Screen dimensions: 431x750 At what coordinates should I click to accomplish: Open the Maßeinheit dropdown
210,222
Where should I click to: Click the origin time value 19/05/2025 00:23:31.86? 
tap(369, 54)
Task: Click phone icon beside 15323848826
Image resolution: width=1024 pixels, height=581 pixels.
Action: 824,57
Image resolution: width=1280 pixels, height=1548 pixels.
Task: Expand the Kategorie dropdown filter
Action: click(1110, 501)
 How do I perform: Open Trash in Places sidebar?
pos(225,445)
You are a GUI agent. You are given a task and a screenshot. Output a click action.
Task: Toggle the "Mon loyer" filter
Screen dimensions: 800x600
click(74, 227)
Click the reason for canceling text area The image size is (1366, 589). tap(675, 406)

========================

| To do |
Copy out every line of the material above that contains the string "width". Case counts.

| Task solution |
Image resolution: width=1024 pixels, height=581 pixels.
Image resolution: width=1280 pixels, height=1548 pixels.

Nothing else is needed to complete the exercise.